**Problem**
Take the listing below and print exactly the lines starting at the line containing "Task: Open list settings gear icon" and ending at the line containing "690x389 pixels.", both ends included, and no others.

**Data for review**

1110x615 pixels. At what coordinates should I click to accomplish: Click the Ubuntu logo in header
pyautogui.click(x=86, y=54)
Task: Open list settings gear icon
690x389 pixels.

---

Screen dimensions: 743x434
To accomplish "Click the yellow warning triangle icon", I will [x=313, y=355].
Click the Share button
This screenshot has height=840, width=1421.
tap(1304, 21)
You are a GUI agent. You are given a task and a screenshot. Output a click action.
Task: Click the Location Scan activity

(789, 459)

**Task result**
Task: Open list settings gear icon
690x389 pixels.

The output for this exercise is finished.